Migrant standoffs expose European division

And even if it is true that Italy has once again failed to abide by its international obligations, and to observe the treaties to which it is signatory… this does not add up to an excuse for Malta to do the same, and to ignore the plight of 49 people – including women and small children – stranded at sea in unspeakable conditions

The ongoing standoff resulting in two NGO ships – the Sea-Watch 3 and the Professor Albert Penck, stranded off Malta’s coast for 16 days, with 49 migrants on board, after no country has given its permission for the vessels to dock at its shores – is nothing if not entirely predictable.

Prime Minister Joseph Muscat noted last June that: “the MV Aquarius and MV Lifeline standoffs have seen Italy and Malta pitted against each other, when in fact we should be allies working for the same cause. This further highlights the failure of Europe to act.”

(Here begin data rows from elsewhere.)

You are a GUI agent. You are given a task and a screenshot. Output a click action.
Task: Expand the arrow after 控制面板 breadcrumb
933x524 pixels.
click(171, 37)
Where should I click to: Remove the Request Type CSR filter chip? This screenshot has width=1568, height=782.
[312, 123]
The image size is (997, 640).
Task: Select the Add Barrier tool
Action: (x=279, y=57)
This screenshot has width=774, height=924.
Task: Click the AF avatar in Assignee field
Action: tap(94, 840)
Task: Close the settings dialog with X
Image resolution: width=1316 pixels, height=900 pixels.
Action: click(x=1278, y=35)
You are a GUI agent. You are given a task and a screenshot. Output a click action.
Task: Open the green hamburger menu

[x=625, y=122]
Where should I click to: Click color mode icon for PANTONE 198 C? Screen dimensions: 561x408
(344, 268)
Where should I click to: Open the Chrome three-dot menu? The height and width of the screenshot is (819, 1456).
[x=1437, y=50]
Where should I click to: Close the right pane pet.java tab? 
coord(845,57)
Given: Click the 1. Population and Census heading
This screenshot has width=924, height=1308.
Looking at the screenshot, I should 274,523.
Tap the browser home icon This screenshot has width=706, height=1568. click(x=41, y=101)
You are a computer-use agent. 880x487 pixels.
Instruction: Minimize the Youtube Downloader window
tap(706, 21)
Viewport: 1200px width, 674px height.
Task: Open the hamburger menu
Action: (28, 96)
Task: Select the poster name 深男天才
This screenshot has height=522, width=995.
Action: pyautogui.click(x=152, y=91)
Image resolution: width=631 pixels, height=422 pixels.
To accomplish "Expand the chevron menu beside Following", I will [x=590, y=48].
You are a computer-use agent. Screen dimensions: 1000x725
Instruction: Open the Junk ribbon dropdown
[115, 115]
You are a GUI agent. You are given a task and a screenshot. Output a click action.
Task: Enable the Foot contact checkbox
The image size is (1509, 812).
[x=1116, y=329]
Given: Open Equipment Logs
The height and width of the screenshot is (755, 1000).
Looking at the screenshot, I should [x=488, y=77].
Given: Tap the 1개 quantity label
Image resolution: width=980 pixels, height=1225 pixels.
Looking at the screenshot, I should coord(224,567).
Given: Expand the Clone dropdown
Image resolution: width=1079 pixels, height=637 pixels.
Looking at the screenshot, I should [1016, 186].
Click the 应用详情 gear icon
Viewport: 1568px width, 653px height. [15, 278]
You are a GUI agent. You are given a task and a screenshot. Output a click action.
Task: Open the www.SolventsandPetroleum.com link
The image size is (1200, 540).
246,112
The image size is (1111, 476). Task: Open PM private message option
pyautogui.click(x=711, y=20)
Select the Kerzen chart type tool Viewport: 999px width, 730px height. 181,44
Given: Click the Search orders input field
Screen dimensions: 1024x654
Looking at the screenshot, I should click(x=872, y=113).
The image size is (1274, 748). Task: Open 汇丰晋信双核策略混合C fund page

That standoff was itself an umpteenth repetition of a similar drama, every time a large boatload of migrants is rescued by NGOs in international waters. And because the underlying issue – i.e., a common, workable European policy on migration and resettlement – remains as unresolved today, as it was last year and the year before that… it is now more than evident that this is not a problem that will ever go away of its own accord.

Nonetheless, ‘Europe’s failure’ – as Muscat put it – should not translate into our collective failure, as human beings, to observe the most time-honoured principles of social conviviality: including not just the commitment to save endangered lives upon the sea – in all circumstances (regardless of who one saves, and why they needed saving in the first place) – but also to treat other people with the dignity to which they have a fundamental human right.

And even if it is true that Italy has once again failed to abide by its international obligations, and to observe the treaties to which it is signatory… this does not add up to an excuse for Malta to do the same, and to ignore the plight of 49 people – including women and small children – stranded at sea in unspeakable conditions.

Having said this, one can also sympathise with the Prime Minister’s argument that “it is all too easy to play the part of a Christmas saint”. There is truth to the assertion that allowing those migrant ships to dock in Malta’s harbours would set an awkward precedent for the future. This is already the third analogous incident of its kind in the past year alone; and there were others in the preceding decade. Nearly always, they have ended in a reluctant, impromptu agreement between different EU members states to voluntarily distribute the rescued migrants… and even in this case, the Netherlands and Germany have already pledged to take in some of the migrants; but only when another European country agrees to open its port and allow the vessels to dock.

Effectively, this means that the bone of contention is not, as it usually is, a question of who will take responsibility once they disembark; it is only about which of two countries – Italy and Malta – will be the first to swallow their pride.

All the same, redistribution on an ad hoc basis is clearly not a long-term solution; and that, in any case, it is still always Malta being left to carry the can for other countries which stolidly refuse to observe international maritime law… even when the rescue would have taken place far closer to Italy or Tunisia than to Malta.

Accepting yet another two boatloads under the same circumstances – i.e., because we were forced to do so, by Italy’s intransigence – would certainly cement the perception, from Italy’s viewpoint, that Malta is an easy country to bully. No country can ever allow itself to be browbeaten that way. Politically, Malta is right to stand up to Italy’s bullying tactics, and also to complain – as does Italy, after all – about the EU’s complete abdication of responsibility for what is, after all, a pan-European issue.

But Malta can stick to that position, without also abandoning those people to their fate, or disregarding its own international commitments. This is not just a political emergency, but also a human tragedy in the making. The Sea-Watch 3 is currently carrying 32 migrants who were rescued from a dinghy in international waters on 22 December. An additional 17 migrants were saved by the Sea-Eye’s vessel Professor Albrecht Penck, amongst them three young children, three unaccompanied adolescents and four women from Nigeria, Libya and Ivory Coast.

The situation on board both vessels is now described as ‘dire’ and ‘alarming’ by the NGOs concerned. There are concerns about the passengers’ psychological well-being, which is described as “weak”. Some migrants had gone as far as refusing to eat, while others have attempted to jump off the ships in “despair”.

Both ships were allowed to enter Maltese territorial waters last Wednesday to shelter from bad weather; but there is no form of ‘shelter’ to be had from the psychological duress of being used as a pawn in an ongoing political dispute between different countries.

And ultimately, there is no reason why discussions on a common migration policy cannot continue to take place even after the migrants are allowed to disembark. As the NGO which rescued them put it, “We agree that Malta is not responsible for taking in the migrants; but redistribution should happen on land and not at sea.”